Now, I'm not so sure. Judgment isn't mine to make and it would seem living with the knowledge of what he had done would be the more difficult of the two sentences. I'm looking at him through different eyes and after using the vision I'm used to for so long, I admit I find it troubling. I'm probably becoming one of those people who would have to say I could not impose the death penalty based on "religious" views.

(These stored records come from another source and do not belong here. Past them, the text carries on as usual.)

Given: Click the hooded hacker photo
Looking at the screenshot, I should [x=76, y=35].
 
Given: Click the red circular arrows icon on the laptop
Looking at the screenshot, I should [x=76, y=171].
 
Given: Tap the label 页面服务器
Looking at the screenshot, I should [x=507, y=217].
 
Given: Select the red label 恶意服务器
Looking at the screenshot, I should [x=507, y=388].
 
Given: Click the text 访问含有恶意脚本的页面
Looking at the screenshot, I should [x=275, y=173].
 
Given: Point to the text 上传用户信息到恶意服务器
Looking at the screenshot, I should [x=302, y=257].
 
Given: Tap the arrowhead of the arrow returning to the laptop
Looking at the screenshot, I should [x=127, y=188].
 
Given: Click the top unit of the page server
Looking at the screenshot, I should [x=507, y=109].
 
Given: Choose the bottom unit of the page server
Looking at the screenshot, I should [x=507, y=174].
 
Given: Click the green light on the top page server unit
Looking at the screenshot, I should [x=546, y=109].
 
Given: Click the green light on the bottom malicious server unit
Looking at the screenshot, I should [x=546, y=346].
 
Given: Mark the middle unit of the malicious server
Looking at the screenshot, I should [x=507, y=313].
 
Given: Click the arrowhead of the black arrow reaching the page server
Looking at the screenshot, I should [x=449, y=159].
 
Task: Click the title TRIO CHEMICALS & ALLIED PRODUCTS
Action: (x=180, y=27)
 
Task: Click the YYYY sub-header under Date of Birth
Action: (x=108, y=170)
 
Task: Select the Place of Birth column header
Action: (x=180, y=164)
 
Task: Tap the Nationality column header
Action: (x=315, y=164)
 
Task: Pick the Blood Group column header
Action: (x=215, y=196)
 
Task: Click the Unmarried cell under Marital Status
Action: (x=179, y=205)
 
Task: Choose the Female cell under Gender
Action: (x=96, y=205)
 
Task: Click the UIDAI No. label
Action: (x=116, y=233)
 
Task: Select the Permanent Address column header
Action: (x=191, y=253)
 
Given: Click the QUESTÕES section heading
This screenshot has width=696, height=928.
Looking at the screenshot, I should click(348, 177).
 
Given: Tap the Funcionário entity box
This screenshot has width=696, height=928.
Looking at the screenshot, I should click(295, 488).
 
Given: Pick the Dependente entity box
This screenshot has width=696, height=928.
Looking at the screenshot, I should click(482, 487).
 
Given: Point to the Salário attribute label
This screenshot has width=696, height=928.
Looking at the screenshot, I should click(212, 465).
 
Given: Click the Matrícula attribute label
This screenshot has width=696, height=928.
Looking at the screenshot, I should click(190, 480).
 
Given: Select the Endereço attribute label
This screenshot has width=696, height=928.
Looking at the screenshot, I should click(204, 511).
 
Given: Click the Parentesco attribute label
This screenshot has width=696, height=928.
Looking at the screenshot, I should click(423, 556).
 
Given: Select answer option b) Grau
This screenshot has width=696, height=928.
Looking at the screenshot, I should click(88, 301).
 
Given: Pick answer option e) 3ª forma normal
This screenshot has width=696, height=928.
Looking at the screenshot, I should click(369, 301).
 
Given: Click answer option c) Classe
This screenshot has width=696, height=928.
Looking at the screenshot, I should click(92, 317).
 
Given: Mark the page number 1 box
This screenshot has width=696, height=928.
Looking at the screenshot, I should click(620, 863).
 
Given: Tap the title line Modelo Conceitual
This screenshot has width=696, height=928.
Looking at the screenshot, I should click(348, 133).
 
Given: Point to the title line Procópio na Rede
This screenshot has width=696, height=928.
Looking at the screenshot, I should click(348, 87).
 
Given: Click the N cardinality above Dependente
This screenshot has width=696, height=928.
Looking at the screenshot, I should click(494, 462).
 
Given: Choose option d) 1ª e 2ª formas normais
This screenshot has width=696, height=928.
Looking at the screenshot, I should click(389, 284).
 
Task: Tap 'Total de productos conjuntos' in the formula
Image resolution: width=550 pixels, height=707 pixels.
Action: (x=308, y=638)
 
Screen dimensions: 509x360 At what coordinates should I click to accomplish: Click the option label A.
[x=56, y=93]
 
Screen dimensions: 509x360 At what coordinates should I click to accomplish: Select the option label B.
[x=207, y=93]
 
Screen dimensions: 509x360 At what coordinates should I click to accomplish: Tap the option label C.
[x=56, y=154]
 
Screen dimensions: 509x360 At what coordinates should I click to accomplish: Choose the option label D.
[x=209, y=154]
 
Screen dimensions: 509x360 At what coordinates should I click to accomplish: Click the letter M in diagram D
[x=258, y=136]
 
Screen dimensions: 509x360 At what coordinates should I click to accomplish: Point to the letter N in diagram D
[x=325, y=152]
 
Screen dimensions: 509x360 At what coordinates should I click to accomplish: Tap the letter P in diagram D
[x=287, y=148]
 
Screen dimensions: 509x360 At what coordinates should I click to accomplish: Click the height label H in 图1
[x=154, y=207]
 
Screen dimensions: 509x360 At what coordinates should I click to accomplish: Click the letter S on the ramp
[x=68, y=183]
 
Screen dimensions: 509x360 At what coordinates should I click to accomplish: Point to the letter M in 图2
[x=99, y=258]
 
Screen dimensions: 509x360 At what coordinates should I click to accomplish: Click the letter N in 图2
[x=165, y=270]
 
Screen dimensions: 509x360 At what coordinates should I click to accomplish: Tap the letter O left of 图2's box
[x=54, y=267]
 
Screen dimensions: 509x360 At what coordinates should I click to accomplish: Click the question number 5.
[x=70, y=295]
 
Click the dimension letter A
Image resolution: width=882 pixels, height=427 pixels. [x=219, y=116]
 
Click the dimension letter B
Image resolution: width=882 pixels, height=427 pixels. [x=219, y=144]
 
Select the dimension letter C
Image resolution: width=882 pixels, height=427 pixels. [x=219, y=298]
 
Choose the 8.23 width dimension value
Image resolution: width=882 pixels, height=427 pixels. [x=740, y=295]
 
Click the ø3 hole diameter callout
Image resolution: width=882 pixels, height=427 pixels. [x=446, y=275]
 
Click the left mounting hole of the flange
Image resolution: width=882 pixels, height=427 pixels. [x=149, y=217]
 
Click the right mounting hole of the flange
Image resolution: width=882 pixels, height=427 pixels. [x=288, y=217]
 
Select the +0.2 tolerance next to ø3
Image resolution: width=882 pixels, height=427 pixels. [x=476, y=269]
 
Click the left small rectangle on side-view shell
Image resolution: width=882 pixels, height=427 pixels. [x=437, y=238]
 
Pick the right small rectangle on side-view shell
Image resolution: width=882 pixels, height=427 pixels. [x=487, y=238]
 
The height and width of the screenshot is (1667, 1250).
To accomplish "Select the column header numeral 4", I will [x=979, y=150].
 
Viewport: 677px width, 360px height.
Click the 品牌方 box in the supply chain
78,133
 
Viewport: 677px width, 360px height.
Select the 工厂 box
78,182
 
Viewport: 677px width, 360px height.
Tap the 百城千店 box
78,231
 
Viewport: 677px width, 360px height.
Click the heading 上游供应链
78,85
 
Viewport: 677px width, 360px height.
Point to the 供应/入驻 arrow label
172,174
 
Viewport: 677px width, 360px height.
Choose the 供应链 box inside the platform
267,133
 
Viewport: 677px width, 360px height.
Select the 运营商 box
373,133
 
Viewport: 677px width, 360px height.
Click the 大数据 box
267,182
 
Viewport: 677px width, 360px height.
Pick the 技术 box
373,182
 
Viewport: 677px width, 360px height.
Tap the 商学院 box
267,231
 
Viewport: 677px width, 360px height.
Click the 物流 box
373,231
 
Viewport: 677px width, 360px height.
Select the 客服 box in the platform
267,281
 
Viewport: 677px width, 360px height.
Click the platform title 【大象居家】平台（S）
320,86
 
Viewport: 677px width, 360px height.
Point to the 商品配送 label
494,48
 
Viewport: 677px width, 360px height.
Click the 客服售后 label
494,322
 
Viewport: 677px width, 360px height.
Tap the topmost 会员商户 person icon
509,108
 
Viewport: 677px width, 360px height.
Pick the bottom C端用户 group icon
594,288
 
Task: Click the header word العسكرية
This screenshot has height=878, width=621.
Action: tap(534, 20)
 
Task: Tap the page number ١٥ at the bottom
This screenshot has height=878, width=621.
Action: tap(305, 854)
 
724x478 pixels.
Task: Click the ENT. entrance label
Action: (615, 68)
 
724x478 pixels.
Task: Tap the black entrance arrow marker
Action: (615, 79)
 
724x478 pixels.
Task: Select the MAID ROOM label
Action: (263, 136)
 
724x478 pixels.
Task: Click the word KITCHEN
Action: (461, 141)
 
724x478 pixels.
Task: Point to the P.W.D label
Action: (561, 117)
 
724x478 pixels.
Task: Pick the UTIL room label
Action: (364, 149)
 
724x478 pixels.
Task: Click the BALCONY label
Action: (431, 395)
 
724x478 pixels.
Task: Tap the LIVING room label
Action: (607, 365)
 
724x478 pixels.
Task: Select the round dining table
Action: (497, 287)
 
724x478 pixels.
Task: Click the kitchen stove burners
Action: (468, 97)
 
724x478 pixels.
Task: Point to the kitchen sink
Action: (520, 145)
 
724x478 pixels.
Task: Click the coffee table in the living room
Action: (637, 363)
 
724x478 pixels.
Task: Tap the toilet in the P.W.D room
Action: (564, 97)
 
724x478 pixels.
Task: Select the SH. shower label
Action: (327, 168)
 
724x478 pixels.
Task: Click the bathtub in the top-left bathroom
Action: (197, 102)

I know all Christians, and a lot of non-Christians as well, don't take that point of view. I've heard it from the pulpit many times. But I've also heard that sin is sin and can be forgiven, no matter how minor or major we may see it. That judgment isn't up to us because we're all sinners. I'm not sure that I would go so far as to say I would be able to forgive him if the people he had killed were my loved ones. But it's a goal I'm working toward. I know that a friend who lost two of his children to a drunk driver and was able to forgive the man has a much easier load to bear than anyone who drags around anger mixed in with his grief for the rest of his life.
And I have to believe that if he was genuine in his profession of faith, that when he was executed he was welcomed in heaven. That he was greeted by Jesus, and perhaps his mother was among those who were there with open arms. That a forgiven killer is as innocent in God's eyes as a forgiven adulterer, as a child who has never sinned. That's a hard concept to wrap my head around.
Maybe it wasn't that his death was too easy after all, but that death for the rest of us is just too hard. Many of us don't get the chance to make peace with our family, time to seek salvation and forgiveness for our souls. We die suddenly from strokes and heart attacks, from someone's mistake on the highway, from violence -- from the mortal fallout of living in this world.
So this week, I've been working within myself to find the person who would answer yes to that man on his dyin' day. The person who would pray with him and share his last meal.
Because I know that every day I touch the hands of a sinner, even if they're only my own.